‘heads I win (and) tails you lose’ | ‘cross I win (and) pile you lose’

With reference to the practice of tossing a coin to determine a winner or to make a decision, the phrase heads I win (and) tails you lose means I win whatever happens.

In this phrase:
– the noun heads denotes the side of a coin which bears the figure of a head, i.e., the obverse side of a coin,
– the noun tails denotes the reverse side of a coin.

There existed an earlier phrase, cross I win (and) pile you lose, in which:
– the noun cross denoted the obverse side of a coin,
– the noun pile denoted the reverse side of a coin.

These are three occurrences of the phrase cross I win and pile you lose:

1-: From a dialogue between Carolina and Woodly in Epsom-Wells (London: Printed by J. M. for Henry Herringman […], 1673), a comedy by the English poet and playwright Thomas Shadwell (circa 1640-1692):

Caro. Since Marriage obliges men so little, and women so much; I wonder we endure the cheat on’t.
Wood. Y’are in the right, ’tis worse than cross I win, pile you lose.

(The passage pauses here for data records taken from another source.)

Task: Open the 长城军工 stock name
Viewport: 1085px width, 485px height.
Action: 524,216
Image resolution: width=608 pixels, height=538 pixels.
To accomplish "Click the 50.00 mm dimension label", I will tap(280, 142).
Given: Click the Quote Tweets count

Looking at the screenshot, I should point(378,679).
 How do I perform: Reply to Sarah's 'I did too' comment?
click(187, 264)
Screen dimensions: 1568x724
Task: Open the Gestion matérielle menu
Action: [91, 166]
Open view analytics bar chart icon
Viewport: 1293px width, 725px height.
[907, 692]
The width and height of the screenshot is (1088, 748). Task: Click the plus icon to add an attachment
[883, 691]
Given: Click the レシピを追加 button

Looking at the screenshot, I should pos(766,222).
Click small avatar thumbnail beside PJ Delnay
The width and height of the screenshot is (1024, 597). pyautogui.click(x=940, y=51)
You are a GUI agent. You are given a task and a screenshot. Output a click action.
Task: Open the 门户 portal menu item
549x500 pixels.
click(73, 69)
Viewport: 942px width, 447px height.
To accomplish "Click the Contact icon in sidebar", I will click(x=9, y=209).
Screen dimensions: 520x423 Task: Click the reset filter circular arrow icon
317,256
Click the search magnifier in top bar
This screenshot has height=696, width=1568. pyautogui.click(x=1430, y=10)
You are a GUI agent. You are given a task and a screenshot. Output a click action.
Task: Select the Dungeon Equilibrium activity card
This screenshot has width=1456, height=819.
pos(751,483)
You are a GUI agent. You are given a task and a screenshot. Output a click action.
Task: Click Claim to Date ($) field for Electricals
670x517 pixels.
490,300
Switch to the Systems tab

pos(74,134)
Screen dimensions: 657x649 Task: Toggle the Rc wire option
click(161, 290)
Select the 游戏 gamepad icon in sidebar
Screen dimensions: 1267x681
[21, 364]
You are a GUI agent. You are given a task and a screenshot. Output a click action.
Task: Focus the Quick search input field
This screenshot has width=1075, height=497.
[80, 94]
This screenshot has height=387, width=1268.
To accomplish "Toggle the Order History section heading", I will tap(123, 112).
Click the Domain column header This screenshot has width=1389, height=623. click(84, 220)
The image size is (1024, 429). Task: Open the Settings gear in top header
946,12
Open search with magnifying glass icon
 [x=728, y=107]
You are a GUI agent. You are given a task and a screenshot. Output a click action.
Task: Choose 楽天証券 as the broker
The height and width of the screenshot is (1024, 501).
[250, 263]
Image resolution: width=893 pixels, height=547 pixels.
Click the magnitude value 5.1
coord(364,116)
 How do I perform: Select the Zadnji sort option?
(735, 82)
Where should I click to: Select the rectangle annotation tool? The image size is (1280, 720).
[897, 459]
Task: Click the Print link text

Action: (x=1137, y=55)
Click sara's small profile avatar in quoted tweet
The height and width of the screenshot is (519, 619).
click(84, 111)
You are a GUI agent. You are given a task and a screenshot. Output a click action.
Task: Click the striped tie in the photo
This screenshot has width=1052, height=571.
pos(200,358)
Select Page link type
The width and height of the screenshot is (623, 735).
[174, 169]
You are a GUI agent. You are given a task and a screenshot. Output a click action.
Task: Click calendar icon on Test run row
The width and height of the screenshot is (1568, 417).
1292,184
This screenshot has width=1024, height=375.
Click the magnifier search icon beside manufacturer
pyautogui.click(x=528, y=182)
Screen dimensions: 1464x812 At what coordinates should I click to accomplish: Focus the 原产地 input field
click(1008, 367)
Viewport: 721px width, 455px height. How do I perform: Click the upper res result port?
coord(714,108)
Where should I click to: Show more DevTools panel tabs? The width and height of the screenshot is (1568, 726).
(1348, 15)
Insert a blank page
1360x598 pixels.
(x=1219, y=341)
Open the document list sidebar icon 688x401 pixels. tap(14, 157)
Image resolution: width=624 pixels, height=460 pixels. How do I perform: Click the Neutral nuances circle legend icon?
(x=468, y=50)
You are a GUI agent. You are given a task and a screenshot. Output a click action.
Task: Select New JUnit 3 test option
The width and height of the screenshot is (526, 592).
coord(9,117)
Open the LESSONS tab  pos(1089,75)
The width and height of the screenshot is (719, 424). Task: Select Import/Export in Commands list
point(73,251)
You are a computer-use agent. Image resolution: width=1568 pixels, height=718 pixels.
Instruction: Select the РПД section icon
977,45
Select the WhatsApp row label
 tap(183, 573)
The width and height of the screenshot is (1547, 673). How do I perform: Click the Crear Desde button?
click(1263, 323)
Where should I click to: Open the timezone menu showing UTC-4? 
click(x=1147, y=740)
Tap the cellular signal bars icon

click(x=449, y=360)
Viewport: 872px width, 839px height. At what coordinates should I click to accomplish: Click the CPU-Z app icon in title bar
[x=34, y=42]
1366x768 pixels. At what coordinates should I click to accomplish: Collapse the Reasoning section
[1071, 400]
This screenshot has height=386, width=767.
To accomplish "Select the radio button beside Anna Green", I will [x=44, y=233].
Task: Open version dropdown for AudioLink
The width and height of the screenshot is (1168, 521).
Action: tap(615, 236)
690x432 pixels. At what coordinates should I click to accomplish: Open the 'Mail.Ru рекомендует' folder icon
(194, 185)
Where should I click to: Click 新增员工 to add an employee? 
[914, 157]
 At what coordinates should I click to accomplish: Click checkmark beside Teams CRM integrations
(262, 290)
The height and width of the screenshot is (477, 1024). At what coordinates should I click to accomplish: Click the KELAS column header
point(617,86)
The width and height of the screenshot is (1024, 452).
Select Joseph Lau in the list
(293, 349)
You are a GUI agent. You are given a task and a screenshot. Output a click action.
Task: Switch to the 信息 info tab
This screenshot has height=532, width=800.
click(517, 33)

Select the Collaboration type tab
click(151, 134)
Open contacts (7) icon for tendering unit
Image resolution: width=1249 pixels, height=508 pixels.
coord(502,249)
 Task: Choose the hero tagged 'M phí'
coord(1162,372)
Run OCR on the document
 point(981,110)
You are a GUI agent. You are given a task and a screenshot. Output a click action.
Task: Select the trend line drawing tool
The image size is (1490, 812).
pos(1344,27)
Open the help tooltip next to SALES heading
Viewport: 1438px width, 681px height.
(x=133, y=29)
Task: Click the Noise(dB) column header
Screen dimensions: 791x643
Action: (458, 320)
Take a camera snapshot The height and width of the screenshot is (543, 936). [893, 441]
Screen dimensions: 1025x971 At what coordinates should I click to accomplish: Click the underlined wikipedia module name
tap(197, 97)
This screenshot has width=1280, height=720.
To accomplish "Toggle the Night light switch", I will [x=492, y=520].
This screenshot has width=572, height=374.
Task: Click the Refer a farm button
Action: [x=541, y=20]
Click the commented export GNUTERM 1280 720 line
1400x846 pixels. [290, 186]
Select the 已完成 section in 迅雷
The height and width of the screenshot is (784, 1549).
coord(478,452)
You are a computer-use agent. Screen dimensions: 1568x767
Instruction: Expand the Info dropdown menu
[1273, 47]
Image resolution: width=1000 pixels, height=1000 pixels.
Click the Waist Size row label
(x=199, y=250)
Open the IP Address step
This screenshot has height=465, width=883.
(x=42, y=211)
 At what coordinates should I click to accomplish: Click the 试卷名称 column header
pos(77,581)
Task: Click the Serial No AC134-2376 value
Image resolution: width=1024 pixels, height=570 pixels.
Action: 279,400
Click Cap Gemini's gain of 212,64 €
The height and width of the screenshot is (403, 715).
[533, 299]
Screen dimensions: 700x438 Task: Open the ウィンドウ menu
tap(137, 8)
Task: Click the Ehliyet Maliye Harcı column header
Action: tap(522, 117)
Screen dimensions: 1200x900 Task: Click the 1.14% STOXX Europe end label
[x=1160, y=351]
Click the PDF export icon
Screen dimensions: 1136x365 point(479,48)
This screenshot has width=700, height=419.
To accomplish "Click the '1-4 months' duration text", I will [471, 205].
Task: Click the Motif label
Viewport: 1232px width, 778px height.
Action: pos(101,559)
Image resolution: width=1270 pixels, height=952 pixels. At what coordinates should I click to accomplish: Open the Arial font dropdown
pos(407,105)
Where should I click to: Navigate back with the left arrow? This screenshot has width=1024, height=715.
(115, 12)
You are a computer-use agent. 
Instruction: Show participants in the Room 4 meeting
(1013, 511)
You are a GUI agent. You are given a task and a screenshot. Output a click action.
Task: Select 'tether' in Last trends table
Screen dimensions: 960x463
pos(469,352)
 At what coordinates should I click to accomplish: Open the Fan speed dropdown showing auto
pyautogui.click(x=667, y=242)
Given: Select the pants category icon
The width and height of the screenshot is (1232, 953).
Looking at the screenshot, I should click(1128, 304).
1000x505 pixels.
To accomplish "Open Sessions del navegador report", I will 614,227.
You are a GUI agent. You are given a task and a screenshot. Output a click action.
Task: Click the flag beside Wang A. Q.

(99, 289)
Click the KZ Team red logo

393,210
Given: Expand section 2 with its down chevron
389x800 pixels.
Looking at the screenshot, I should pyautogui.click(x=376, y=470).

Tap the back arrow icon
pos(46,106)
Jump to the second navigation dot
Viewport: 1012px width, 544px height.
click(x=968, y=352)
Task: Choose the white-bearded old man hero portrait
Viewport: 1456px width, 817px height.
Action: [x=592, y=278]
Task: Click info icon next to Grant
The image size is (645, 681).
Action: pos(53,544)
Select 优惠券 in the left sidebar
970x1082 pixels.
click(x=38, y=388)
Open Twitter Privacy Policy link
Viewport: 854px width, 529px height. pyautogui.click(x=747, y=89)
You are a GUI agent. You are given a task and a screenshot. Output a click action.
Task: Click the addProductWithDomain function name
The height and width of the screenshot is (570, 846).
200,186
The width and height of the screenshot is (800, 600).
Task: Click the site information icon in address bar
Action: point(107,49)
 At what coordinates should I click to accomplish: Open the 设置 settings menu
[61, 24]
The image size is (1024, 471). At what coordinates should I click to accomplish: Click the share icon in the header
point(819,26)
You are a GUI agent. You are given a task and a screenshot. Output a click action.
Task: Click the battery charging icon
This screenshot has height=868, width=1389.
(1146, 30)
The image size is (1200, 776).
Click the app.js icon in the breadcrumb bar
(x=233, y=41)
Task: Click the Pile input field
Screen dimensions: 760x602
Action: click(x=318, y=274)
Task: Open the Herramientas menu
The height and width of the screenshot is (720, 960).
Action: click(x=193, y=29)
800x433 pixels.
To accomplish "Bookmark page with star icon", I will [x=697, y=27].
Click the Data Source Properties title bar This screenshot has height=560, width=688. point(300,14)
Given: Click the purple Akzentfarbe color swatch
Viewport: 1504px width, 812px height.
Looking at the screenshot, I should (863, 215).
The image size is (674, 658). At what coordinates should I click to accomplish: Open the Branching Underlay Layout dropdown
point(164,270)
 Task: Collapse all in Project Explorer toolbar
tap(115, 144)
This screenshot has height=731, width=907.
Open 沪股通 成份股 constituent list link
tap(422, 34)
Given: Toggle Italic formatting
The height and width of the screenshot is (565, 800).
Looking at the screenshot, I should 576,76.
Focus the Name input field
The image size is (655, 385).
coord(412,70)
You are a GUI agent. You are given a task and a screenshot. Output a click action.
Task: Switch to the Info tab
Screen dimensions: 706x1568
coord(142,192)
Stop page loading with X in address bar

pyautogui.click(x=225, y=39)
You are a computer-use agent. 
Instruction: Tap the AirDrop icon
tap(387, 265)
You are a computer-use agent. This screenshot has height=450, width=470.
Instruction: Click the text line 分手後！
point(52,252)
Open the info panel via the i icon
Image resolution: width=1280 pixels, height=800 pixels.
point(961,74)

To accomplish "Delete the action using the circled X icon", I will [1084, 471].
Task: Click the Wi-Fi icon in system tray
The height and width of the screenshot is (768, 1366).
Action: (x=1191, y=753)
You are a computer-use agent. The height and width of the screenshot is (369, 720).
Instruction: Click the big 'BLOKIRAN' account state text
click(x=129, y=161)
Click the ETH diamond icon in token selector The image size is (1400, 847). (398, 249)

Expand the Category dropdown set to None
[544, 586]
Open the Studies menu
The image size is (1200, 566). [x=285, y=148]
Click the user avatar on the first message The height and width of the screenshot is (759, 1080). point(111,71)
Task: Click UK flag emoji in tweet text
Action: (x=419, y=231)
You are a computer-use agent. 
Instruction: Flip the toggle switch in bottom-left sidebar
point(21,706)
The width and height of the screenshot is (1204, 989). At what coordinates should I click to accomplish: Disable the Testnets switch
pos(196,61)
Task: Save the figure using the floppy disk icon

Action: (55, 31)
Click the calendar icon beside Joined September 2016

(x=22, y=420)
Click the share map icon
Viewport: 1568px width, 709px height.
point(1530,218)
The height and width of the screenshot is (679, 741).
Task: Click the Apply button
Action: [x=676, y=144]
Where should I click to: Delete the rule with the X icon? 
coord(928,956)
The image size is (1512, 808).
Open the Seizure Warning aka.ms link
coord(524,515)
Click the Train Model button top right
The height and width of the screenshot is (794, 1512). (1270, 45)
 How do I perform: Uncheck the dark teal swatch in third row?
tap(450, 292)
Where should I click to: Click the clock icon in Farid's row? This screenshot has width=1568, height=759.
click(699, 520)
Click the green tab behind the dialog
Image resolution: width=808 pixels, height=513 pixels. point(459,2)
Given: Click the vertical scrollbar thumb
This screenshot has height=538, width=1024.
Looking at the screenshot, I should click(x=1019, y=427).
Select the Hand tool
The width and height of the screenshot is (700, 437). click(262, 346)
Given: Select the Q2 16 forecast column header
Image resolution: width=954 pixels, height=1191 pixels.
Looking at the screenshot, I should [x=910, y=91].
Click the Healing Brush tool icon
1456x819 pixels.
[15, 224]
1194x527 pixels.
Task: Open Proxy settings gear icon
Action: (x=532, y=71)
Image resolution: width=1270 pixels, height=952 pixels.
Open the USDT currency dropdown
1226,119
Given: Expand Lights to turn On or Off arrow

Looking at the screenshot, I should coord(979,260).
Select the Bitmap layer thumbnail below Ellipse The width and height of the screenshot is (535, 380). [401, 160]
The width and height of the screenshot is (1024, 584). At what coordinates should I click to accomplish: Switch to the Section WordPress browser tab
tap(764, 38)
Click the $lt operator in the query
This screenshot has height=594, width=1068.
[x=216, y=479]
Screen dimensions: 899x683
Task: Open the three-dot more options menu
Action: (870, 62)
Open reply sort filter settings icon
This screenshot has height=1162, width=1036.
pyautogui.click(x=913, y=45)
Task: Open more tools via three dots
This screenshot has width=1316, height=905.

2-: From Hudibras. In three Parts. Corrected, with several Additions and Annotations (London: Printed, and are to be sold by W. Rogers […], 1684), by the English poet and satirist Samuel Butler (baptised 1613 – died 1680)—the lawyer exposes a legal stratagem to his client:

Sir, quoth the Lawyer, not to flatter ye,
You have as Good, and Fair a Battery,
As heart can wish, and need not shame
The proudest Man alive to claim.
For if th’ have us’d you, as you say,
Marry, quoth I, God give you joy,
I would it were my Case, I’d give,
More than I’ll say, or you’ll believe.
I would so trounce her, and her Purse,
I’ld make her kneel for bett’r or worse;
For Matrimony, and Hanging here,
Both go by destiny so clear,
That you as sure, may Pick and Choose,
As Cross I win, and Pile you lose.

3-: From Some Remarks on the Barrier Treaty, between Her Majesty and the States-General (London: Printed for John Morphew […], 1712), by the Irish satirist, poet and Anglican cleric Jonathan Swift (1667-1745):

What is very surprising; in the very same Article where our good Friends and Allies are wholly shutting us out from Trading in those Towns we have Conquered for them with so much Blood and Treasure, the Qu— is obliged to procure that the States shall be used as favourably in their Trade over all the King of Spain’s Dominions, as Her own Subjects, or as the People most favoured. This I humbly conceive to be perfect Boys Play, Cross I win, and Pile you lose; or, What’s yours is mine, and What’s mine is my own.

The phrase heads I win (and) tails you lose is first recorded in The Second Essay on the Catholick-religion: Viz. On Its Suppression and the Substitution of Heathenism, or Idolatry (London: Printed for John Worrall, 1728), by Guy Vane—as quoted in the Oxford English Dictionary (online edition, March 2021):

Makes him play at Fools-game (even at Heads I win, and Tails you loose) with his Wealth and Substance.

These are the earliest occurrences of the phrase heads I win (and) tails you lose that I have found:

1-: From The Little Freeholder, a Dramatic Entertainment, in Two Acts (London: Printed for J. Murray […] and A. Guthrie […], 1790), by the Scottish lawyer and historian David Dalrymple (1726-1792):

“Reciprocity!” it sets my teeth on edge, it is so French: I suppose it is just as if he had said to me, “Heads I win, tails you lose.” I thought that it was against law; but this man, Lord they call him, quieted me with his reciprocity. Pay me for a bad action:—it was a bad action, a rich man to tempt a fellow over head and ears in debt: Fy, fy.—Pay me for a bad action, by getting for me what I had already by the justice of my General and my King; that is too much! I have been his cat’s-paw; yes, a silly rascally cat’s-paw!

2-: From The Life, Adventures, and Opinions of Col. George Hanger. Written by Himself (London: Printed for J. Debrett […], 1801), by the British army officer and author George Hanger (1751-1824), 4th Baron Coleraine:

A good merchant is a good man; and a good man is a good merchant: it is also said, that a good mason is a good man, and that a good man also is a good mason. I do not dispute it; but it reminds me of sharpers tossing up for money with fools, and crying, Heads I win, Tails you lose.

3-: From Congressional Register. House of Representatives. Saturday, February 1. Debate on the Yazoo Claims, published in The Universal Gazette (Washington, District of Columbia, USA) of Thursday 5th September 1805:

It was nothing more than a gambling match between the gamesters of the north and the gamesters of the south. For this time the south has won; perhaps the north may on the next gambling match recover or double their stakes. As to the speculators from the south, they had the advantage in the toss up; they said heads, I win, tails, you lose; they could not lose any thing for they had nothing at stake.